#  >  > Living And Legal Affairs In Thailand >  >  > Learn Thai Language >  >  Powerful men in Thailand.

## BrazilTh

Hello, everyone. 

I was told that in Thailand if the man is very powerful (having a governmental position or being a police chief, for instance) he has the right to go out with women that already have a boyfriend or are married? Is this cultural? 

I was told a story that a girl needed to go out with a powerful man (who is married) in Thailand because he was the chief police officer. She went out with him but together with her mother.

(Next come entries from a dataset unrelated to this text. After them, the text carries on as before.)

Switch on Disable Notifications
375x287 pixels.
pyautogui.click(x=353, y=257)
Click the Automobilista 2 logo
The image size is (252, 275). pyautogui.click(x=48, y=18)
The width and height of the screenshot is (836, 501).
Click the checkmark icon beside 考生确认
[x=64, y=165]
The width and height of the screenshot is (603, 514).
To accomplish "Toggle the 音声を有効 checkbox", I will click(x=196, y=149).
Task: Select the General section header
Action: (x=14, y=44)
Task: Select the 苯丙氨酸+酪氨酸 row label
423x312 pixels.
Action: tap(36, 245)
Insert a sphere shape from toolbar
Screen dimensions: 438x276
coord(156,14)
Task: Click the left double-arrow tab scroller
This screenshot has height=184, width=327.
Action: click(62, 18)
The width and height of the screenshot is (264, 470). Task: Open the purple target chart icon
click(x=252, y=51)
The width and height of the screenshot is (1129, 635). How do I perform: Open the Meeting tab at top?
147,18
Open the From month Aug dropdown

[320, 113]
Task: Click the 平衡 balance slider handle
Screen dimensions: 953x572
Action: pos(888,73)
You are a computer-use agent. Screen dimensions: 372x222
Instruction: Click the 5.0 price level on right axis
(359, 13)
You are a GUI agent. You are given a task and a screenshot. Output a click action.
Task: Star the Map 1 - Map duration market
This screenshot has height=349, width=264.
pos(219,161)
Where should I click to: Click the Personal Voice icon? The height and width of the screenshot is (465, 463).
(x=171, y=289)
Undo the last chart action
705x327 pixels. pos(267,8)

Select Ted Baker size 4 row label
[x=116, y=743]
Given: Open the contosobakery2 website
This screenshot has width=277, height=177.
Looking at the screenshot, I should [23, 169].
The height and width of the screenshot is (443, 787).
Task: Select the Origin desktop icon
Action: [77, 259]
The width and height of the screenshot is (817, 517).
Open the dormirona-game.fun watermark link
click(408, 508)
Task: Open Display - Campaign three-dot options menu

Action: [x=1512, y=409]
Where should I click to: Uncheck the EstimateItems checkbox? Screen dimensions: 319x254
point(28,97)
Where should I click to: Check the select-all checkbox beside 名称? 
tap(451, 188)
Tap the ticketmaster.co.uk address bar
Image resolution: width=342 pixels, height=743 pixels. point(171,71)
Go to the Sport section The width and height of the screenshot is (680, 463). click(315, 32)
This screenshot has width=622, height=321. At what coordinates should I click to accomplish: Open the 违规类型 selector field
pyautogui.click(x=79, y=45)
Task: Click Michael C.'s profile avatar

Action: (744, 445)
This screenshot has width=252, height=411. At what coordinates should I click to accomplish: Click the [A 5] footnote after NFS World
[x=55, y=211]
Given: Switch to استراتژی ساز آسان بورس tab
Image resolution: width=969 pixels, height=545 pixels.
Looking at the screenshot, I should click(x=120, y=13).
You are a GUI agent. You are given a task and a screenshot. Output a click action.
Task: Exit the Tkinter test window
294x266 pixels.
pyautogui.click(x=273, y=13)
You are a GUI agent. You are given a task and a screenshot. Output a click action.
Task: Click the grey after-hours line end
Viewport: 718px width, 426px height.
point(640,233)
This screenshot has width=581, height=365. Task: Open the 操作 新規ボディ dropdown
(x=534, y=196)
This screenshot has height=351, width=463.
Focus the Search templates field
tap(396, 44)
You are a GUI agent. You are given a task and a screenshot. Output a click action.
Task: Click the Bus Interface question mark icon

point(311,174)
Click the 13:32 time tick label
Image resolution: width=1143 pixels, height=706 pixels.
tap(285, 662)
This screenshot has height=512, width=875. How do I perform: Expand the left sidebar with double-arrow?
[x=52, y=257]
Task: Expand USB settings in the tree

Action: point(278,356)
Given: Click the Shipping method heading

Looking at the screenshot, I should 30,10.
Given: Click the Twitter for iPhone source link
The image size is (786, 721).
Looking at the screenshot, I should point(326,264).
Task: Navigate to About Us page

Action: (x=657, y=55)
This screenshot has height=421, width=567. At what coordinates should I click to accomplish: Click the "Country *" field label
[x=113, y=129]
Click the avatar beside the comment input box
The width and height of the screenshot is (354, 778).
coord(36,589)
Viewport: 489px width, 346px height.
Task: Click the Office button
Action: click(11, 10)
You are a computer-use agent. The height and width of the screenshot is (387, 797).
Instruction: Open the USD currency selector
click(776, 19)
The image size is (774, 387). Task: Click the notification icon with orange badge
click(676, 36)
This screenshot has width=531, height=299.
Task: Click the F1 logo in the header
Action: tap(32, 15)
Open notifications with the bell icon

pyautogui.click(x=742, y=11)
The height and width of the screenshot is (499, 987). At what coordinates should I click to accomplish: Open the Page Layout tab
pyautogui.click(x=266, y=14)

And the girl told me that in these situations the powerful man even wants to have sex with the girl. 

Is this cultural? 

Thanks for the answer.

----------


## nigelandjan

Oh God here we go again 

 Do you know if you have a good look around there are so many worthy hobbies to soak up your spare time

----------


## Kurgen

WANKA!

----------


## DrB0b

Yes.  Any Thai male over the rank of Pizza Delivery man (second class) has the right of Droit de Seigneur.  This is the true meaning of the paratrooper wings worn on every uniform from crossing attendant to the dizzy heights of sergeant of immigration police.

----------


## david44

I understand this a sensitive issue to many men like you contemplating bender re-assignment.

Worry knot they are most arresting and you may grow 'fond' of it

There is a support group.

TRUNCHEON VOUCHER AWARENESS

Meets On Nutz Beer Garten


Off course a lil known secretmany of the really powerful men post here or do wait training in MuckDoon Old's

----------


## BrazilTh

I understand. 

Thank you all for the answers.

----------


## sabang

RU from Brazil? GIYF- Vargas.

----------


## Bettyboo

It's not such a stupid question. There is a lot of intimidation through seniority and patronage, and failure to abide can result in violent consequences so yes, young beautiful Thai women are a target for powerful scumbags.

----------


## VocalNeal

Thailand is run by approx 600 families. As any of them?

----------


## nidhogg

> It's not such a stupid question. There is a lot of intimidation through seniority and patronage, and failure to abide can result in violent consequences so yes, young beautiful Thai women are a target for powerful scumbags.


I would think outright intimidation is rare.  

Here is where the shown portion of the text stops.